_TO BE DONE_
Render the lines from the first one through the line containing "[1641, 343]" as a numbered list. Leave out blank lines and the pictures.

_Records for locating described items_
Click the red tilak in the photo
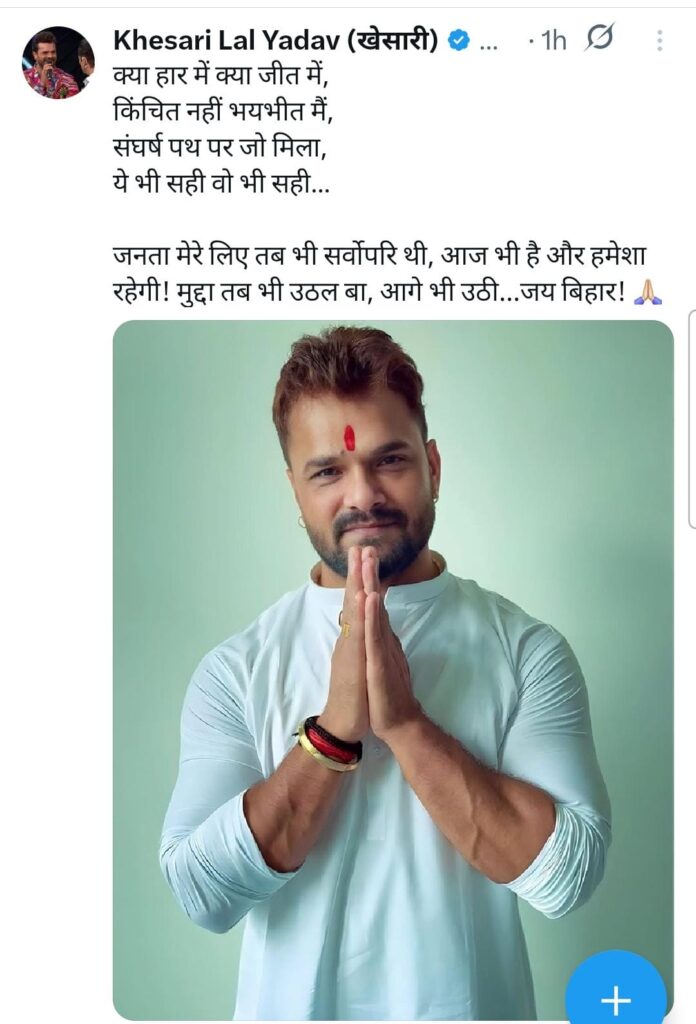Image resolution: width=696 pixels, height=1024 pixels. point(350,438)
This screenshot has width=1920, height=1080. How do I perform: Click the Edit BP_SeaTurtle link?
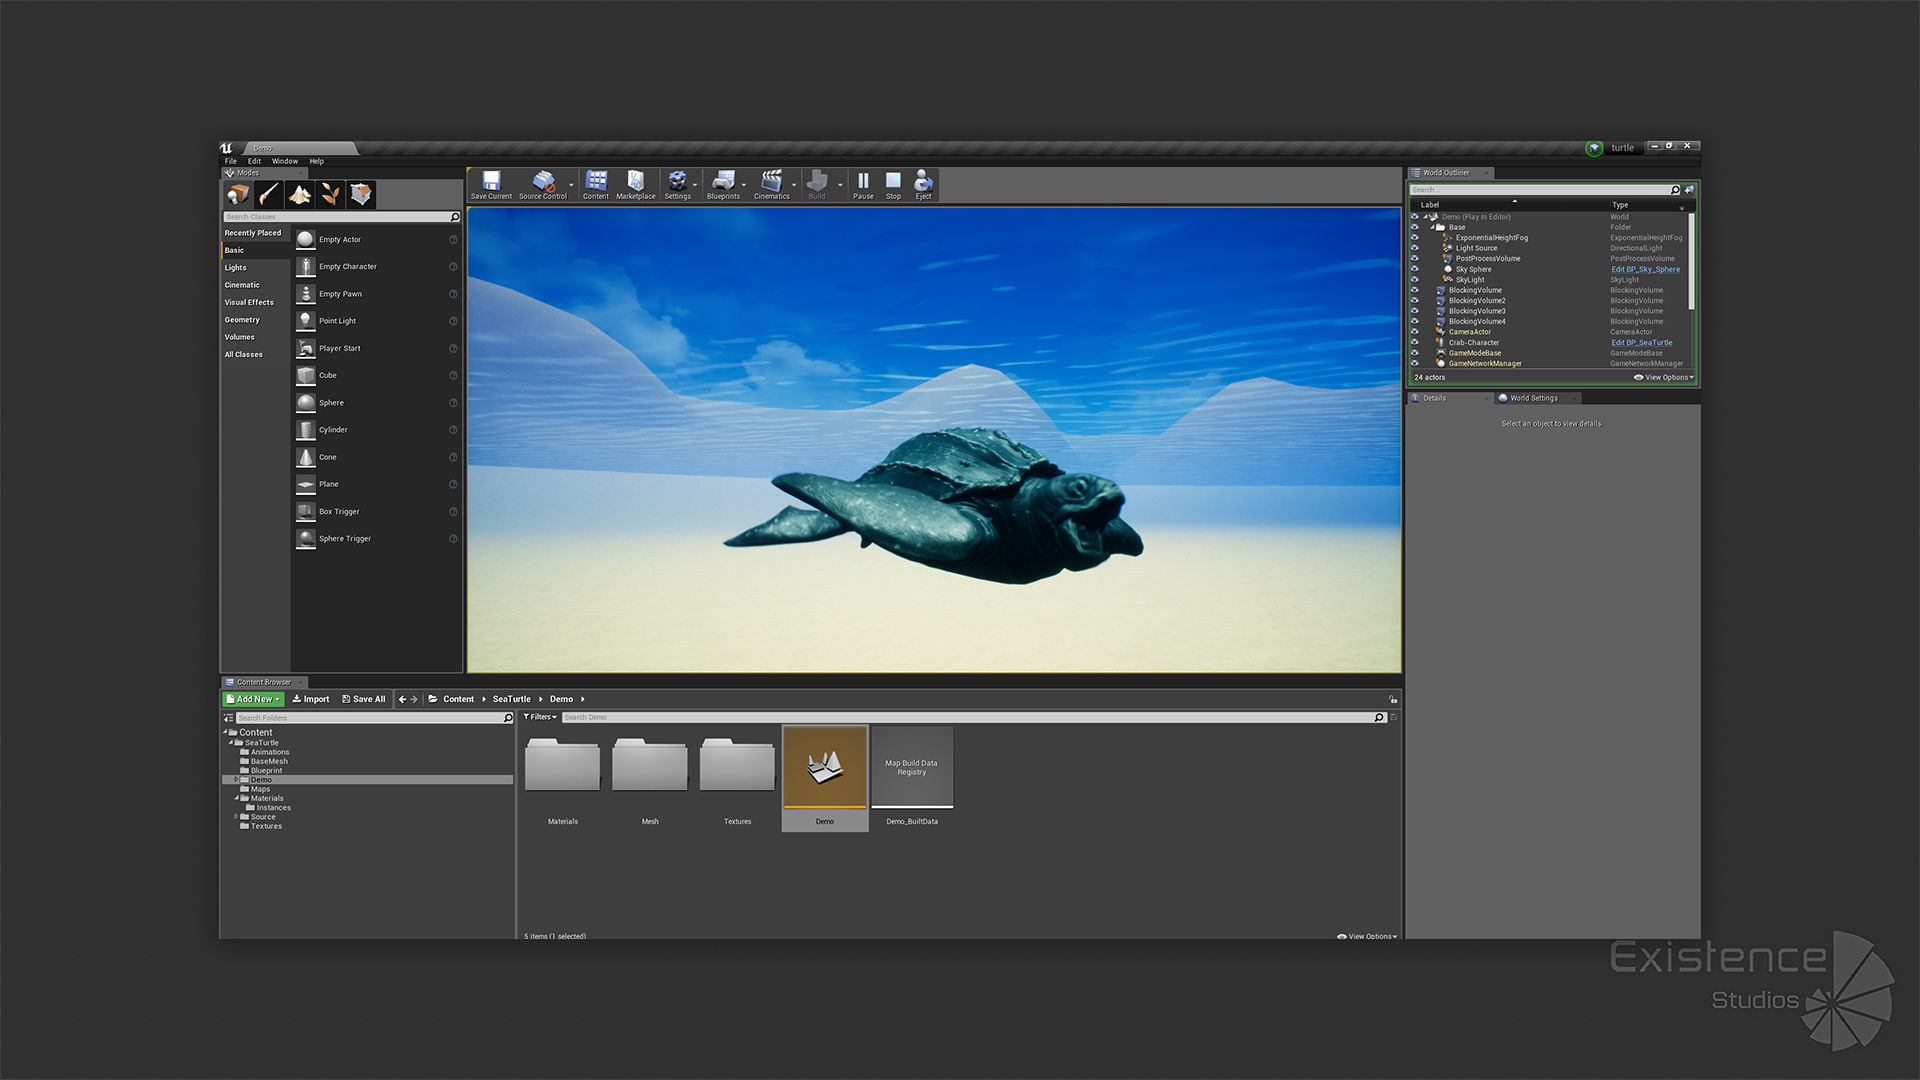[1641, 343]
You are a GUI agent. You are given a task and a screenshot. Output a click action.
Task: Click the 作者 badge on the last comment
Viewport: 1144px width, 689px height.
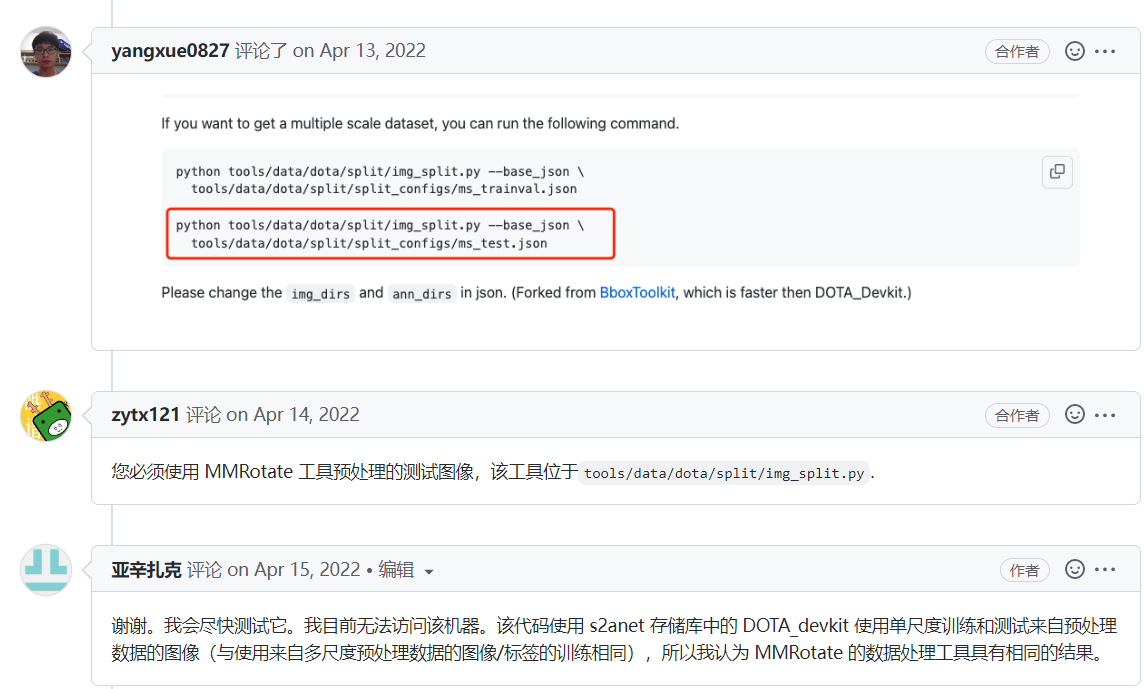coord(1025,570)
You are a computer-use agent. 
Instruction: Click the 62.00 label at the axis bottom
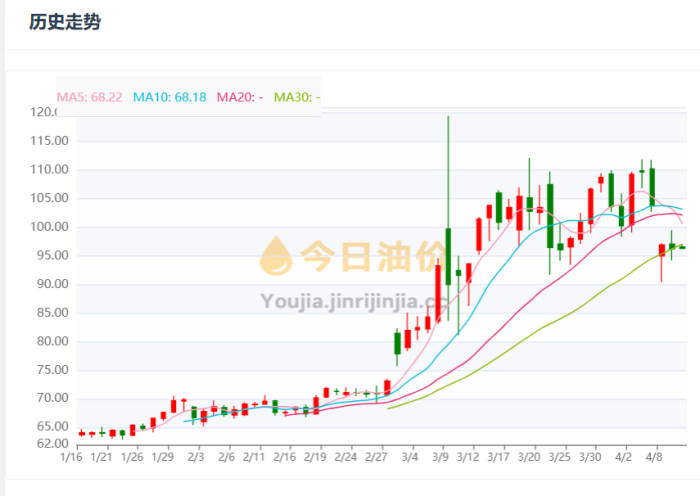47,442
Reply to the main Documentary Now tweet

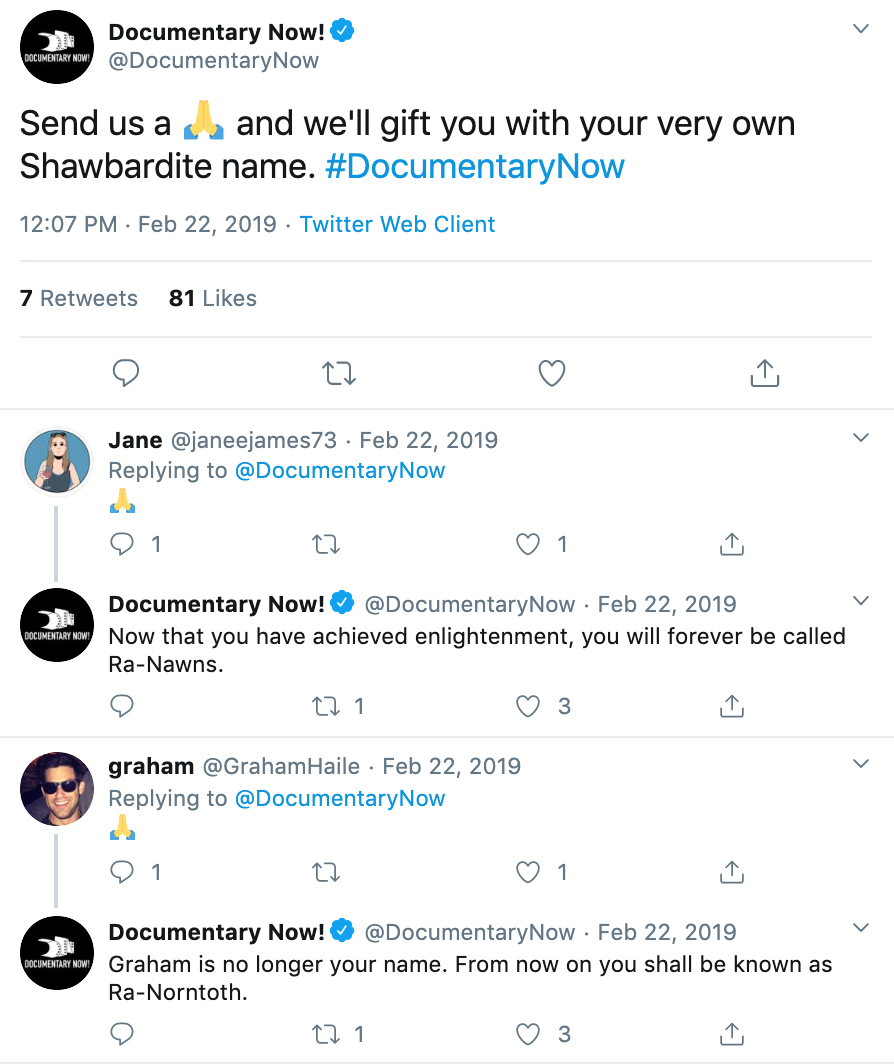click(x=125, y=374)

_ANSWER FOR THE TASK_
1. Click the red tilak in the photo
2. Image resolution: width=696 pixels, height=1024 pixels. point(350,438)
3. This screenshot has width=1920, height=1080. How do I perform: Click the Edit BP_SeaTurtle link?
4. [1641, 343]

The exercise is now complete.